Напротив, в периоды упадка поэзии, как и при ее зарождении, все в ней бывает не только малоформенно, но и безлично: все создают приблизительно одинаково, приблизительно об одном и все в том же духе. Внутренних, неуловимо разграничивающих особенностей, налагаемых личностью поэта на его творчество и делающих из созданий его своеобразный мир, никогда более не повторяющейся в истории – уже не наблюдается.
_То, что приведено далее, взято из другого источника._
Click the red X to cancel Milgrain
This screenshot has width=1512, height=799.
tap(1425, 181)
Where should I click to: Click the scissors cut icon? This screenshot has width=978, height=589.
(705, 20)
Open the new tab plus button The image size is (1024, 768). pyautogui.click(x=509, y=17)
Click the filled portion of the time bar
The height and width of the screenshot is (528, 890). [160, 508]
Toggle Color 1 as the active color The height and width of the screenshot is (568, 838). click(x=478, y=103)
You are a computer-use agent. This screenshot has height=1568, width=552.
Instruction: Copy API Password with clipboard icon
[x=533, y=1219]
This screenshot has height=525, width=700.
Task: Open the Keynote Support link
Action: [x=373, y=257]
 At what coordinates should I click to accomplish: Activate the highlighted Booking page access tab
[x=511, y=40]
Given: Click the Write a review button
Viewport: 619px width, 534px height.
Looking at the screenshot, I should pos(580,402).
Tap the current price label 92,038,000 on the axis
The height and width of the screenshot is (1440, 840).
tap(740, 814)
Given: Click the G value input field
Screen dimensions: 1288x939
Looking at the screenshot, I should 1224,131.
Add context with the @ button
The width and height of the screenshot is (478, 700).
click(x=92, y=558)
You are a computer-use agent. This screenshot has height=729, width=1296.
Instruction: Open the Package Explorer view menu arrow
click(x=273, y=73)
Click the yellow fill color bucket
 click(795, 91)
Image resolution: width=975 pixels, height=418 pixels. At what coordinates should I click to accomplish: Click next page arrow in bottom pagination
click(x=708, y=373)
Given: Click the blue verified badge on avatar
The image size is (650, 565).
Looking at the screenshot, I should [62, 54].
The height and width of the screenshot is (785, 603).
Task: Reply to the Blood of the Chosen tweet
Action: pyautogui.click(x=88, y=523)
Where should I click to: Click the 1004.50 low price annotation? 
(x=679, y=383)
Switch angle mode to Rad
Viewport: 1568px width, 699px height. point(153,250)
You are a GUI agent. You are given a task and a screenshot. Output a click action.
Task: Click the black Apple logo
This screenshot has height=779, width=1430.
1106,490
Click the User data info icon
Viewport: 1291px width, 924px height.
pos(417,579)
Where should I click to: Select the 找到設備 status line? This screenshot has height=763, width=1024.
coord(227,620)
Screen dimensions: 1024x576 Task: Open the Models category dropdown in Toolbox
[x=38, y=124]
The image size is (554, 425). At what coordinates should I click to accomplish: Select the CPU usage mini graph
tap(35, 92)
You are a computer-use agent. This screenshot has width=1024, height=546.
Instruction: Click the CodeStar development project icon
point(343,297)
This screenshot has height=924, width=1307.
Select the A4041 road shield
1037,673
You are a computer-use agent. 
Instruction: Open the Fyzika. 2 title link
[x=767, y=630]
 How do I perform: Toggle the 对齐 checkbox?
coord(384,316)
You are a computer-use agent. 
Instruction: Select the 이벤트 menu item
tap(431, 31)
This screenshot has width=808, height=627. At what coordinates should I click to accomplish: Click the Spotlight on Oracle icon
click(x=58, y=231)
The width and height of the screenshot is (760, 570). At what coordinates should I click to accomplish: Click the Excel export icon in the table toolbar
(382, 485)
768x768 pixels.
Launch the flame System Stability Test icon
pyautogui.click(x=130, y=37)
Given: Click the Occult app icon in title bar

Есть тусклое, не многосложное выражение эпохи, над которым трудится бесчисленное количество людей; но нет выражения углубленной личности, которую за своеобразие ее и мощь мы называем гением.

V

Приложимый к видам творчества, этот критериум развития не приложим ли и к самому источнику их, человеку, т. е. к исторически развивающимся племенам, нациям и, наконец, группам их?

Содержимым здесь является племенная масса, а нервною тканью, которая проникает ее, разграничивает и внутренне формируете – учреждения и им соответствующие формы быта. Самая общая и резкая грань, которая обусловливает индивидуальность племени, делает миллионы рождающихся и умирающих существ живым лицом в истории, полным смысла, определенного выражения и воли – есть политическая форма, т. е. государство. Насколько народы слагаются в государства – настолько живут они в истории, и насколько по оттенку своему политическая форма каждого из них отличается от других – настолько жизнь самого народа привходит в историю новою чертою, которая не сливается с остальными. В этом отношении творить, создавать – значит быть своеобразным; быть тожественным с другими – значит быть звуком, усиливающим шум других звуков, но не образующим с ними никакой гармонии. Спарта или Македония были ниже Афин по своей исторической роли; но если бы вместо Спарты, Афин и Македонии было трое Афин – история была бы беднее своим содержанием. Вторые и третьи Афины уже не нужны после первых.

Политическая форма только обособляет одно племя от другого, и если бы внутри этой формы не было еще других граней, – оно было бы бедно организациею, в высшей степени не развито. Развитость здесь, внутри, выражается в проходящих горизонтальных и вертикальных делениях; первые расслаивают племя на сословия; вторые разграничивают на области территорию, им занимаемую. Чем более своеобразия в пределах тех и других граней, чем полнее в них жизненное напряжение, разбегающееся в различные стороны, тем ярче жизнь целого исторического народа, глубже и разнообразнее его творчество, ценнее то, что он вносит в общую сокровищницу человечества. Но при этом единство типа должно быть сохранено – как у самого народа с остальным человечеством, так и внутри его – между всеми обособленными частями.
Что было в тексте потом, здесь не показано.